[Stored records]
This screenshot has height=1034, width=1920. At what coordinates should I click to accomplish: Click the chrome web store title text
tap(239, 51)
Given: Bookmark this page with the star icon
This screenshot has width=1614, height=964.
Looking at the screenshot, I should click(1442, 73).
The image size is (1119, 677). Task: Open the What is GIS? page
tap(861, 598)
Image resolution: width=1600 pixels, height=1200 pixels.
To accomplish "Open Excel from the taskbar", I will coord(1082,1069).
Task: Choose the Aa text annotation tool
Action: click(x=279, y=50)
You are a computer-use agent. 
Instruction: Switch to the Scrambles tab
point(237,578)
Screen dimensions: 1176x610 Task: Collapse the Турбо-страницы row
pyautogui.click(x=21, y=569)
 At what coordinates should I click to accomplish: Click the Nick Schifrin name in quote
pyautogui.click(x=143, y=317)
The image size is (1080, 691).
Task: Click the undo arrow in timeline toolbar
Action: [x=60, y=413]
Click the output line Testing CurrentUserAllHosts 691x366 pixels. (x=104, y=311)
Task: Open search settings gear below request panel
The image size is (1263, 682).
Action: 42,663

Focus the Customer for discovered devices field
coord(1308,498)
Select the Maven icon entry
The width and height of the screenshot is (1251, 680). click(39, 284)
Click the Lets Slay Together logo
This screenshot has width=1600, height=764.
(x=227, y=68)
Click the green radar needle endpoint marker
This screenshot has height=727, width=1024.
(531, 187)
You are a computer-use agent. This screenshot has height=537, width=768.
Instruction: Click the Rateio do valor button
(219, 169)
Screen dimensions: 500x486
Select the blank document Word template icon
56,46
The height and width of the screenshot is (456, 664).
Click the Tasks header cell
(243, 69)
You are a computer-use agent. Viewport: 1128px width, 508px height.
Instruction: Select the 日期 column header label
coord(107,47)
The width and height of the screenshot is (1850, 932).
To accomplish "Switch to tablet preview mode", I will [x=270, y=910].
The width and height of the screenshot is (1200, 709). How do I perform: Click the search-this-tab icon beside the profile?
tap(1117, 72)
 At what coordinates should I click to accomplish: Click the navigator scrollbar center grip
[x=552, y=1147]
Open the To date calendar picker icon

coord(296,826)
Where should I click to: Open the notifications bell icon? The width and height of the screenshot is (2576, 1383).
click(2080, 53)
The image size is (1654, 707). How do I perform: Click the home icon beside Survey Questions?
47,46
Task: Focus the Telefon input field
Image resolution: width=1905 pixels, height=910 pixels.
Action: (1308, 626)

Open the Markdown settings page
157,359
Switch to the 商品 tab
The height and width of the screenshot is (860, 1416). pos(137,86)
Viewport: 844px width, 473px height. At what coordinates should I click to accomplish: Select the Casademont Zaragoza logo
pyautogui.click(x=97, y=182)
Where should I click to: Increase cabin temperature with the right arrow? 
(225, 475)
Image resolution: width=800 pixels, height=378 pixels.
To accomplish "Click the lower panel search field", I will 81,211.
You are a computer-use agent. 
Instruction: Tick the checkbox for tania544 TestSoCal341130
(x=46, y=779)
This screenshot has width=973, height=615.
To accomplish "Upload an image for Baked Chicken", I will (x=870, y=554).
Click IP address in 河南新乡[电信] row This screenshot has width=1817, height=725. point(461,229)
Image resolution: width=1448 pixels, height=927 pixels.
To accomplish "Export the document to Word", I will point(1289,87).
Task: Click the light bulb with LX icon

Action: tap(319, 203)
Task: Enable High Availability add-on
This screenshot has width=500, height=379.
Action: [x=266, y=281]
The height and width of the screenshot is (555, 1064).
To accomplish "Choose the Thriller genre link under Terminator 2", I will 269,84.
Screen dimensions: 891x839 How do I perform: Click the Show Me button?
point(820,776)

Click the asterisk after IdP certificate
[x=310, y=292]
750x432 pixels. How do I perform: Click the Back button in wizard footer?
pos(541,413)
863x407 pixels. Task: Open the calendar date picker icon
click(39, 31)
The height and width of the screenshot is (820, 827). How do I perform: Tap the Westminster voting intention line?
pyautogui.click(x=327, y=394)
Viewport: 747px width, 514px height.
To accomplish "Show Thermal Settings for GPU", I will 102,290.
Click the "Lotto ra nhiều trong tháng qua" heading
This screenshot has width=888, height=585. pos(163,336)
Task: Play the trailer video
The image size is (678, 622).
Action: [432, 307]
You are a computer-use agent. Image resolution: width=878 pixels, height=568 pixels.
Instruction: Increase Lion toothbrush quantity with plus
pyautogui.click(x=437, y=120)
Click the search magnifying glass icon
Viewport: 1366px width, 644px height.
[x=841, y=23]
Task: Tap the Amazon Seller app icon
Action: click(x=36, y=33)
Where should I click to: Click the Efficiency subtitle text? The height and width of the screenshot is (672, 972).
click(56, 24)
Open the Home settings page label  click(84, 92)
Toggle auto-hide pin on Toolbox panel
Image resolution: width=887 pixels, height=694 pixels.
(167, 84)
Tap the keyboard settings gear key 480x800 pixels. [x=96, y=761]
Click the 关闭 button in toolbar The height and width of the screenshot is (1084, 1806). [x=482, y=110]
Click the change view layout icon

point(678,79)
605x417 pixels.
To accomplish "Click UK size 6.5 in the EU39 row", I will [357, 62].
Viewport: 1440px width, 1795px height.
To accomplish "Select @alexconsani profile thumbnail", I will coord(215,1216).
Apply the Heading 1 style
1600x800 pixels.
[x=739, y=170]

■ **EXERCISE OBJECTIVE**
The full set of entries must be transcribed exactly.

■ **RESPONSE TO THE TASK**
This screenshot has height=1034, width=1920. At what coordinates should I click to accomplish: Click the chrome web store title text
tap(239, 51)
Given: Bookmark this page with the star icon
This screenshot has width=1614, height=964.
Looking at the screenshot, I should click(1442, 73).
The image size is (1119, 677). Task: Open the What is GIS? page
tap(861, 598)
Image resolution: width=1600 pixels, height=1200 pixels.
To accomplish "Open Excel from the taskbar", I will coord(1082,1069).
Task: Choose the Aa text annotation tool
Action: click(x=279, y=50)
You are a computer-use agent. 
Instruction: Switch to the Scrambles tab
point(237,578)
Screen dimensions: 1176x610 Task: Collapse the Турбо-страницы row
pyautogui.click(x=21, y=569)
 At what coordinates should I click to accomplish: Click the Nick Schifrin name in quote
pyautogui.click(x=143, y=317)
The image size is (1080, 691).
Task: Click the undo arrow in timeline toolbar
Action: [x=60, y=413]
Click the output line Testing CurrentUserAllHosts 691x366 pixels. (x=104, y=311)
Task: Open search settings gear below request panel
The image size is (1263, 682).
Action: 42,663

Focus the Customer for discovered devices field
coord(1308,498)
Select the Maven icon entry
The width and height of the screenshot is (1251, 680). click(39, 284)
Click the Lets Slay Together logo
This screenshot has width=1600, height=764.
(x=227, y=68)
Click the green radar needle endpoint marker
This screenshot has height=727, width=1024.
(531, 187)
You are a computer-use agent. This screenshot has height=537, width=768.
Instruction: Click the Rateio do valor button
(219, 169)
Screen dimensions: 500x486
Select the blank document Word template icon
56,46
The height and width of the screenshot is (456, 664).
Click the Tasks header cell
(243, 69)
You are a computer-use agent. Viewport: 1128px width, 508px height.
Instruction: Select the 日期 column header label
coord(107,47)
The width and height of the screenshot is (1850, 932).
To accomplish "Switch to tablet preview mode", I will [x=270, y=910].
The width and height of the screenshot is (1200, 709). How do I perform: Click the search-this-tab icon beside the profile?
tap(1117, 72)
 At what coordinates should I click to accomplish: Click the navigator scrollbar center grip
[x=552, y=1147]
Open the To date calendar picker icon

coord(296,826)
Where should I click to: Open the notifications bell icon? The width and height of the screenshot is (2576, 1383).
click(2080, 53)
The image size is (1654, 707). How do I perform: Click the home icon beside Survey Questions?
47,46
Task: Focus the Telefon input field
Image resolution: width=1905 pixels, height=910 pixels.
Action: (1308, 626)

Open the Markdown settings page
157,359
Switch to the 商品 tab
The height and width of the screenshot is (860, 1416). pos(137,86)
Viewport: 844px width, 473px height. At what coordinates should I click to accomplish: Select the Casademont Zaragoza logo
pyautogui.click(x=97, y=182)
Where should I click to: Increase cabin temperature with the right arrow? 
(225, 475)
Image resolution: width=800 pixels, height=378 pixels.
To accomplish "Click the lower panel search field", I will 81,211.
You are a computer-use agent. 
Instruction: Tick the checkbox for tania544 TestSoCal341130
(x=46, y=779)
This screenshot has width=973, height=615.
To accomplish "Upload an image for Baked Chicken", I will (x=870, y=554).
Click IP address in 河南新乡[电信] row This screenshot has width=1817, height=725. point(461,229)
Image resolution: width=1448 pixels, height=927 pixels.
To accomplish "Export the document to Word", I will point(1289,87).
Task: Click the light bulb with LX icon

Action: tap(319, 203)
Task: Enable High Availability add-on
This screenshot has width=500, height=379.
Action: [x=266, y=281]
The height and width of the screenshot is (555, 1064).
To accomplish "Choose the Thriller genre link under Terminator 2", I will 269,84.
Screen dimensions: 891x839 How do I perform: Click the Show Me button?
point(820,776)

Click the asterisk after IdP certificate
[x=310, y=292]
750x432 pixels. How do I perform: Click the Back button in wizard footer?
pos(541,413)
863x407 pixels. Task: Open the calendar date picker icon
click(39, 31)
The height and width of the screenshot is (820, 827). How do I perform: Tap the Westminster voting intention line?
pyautogui.click(x=327, y=394)
Viewport: 747px width, 514px height.
To accomplish "Show Thermal Settings for GPU", I will 102,290.
Click the "Lotto ra nhiều trong tháng qua" heading
This screenshot has width=888, height=585. pos(163,336)
Task: Play the trailer video
The image size is (678, 622).
Action: [432, 307]
You are a computer-use agent. Image resolution: width=878 pixels, height=568 pixels.
Instruction: Increase Lion toothbrush quantity with plus
pyautogui.click(x=437, y=120)
Click the search magnifying glass icon
Viewport: 1366px width, 644px height.
[x=841, y=23]
Task: Tap the Amazon Seller app icon
Action: click(x=36, y=33)
Where should I click to: Click the Efficiency subtitle text? The height and width of the screenshot is (672, 972).
click(56, 24)
Open the Home settings page label  click(84, 92)
Toggle auto-hide pin on Toolbox panel
Image resolution: width=887 pixels, height=694 pixels.
(167, 84)
Tap the keyboard settings gear key 480x800 pixels. [x=96, y=761]
Click the 关闭 button in toolbar The height and width of the screenshot is (1084, 1806). [x=482, y=110]
Click the change view layout icon

point(678,79)
605x417 pixels.
To accomplish "Click UK size 6.5 in the EU39 row", I will [357, 62].
Viewport: 1440px width, 1795px height.
To accomplish "Select @alexconsani profile thumbnail", I will coord(215,1216).
Apply the Heading 1 style
1600x800 pixels.
[x=739, y=170]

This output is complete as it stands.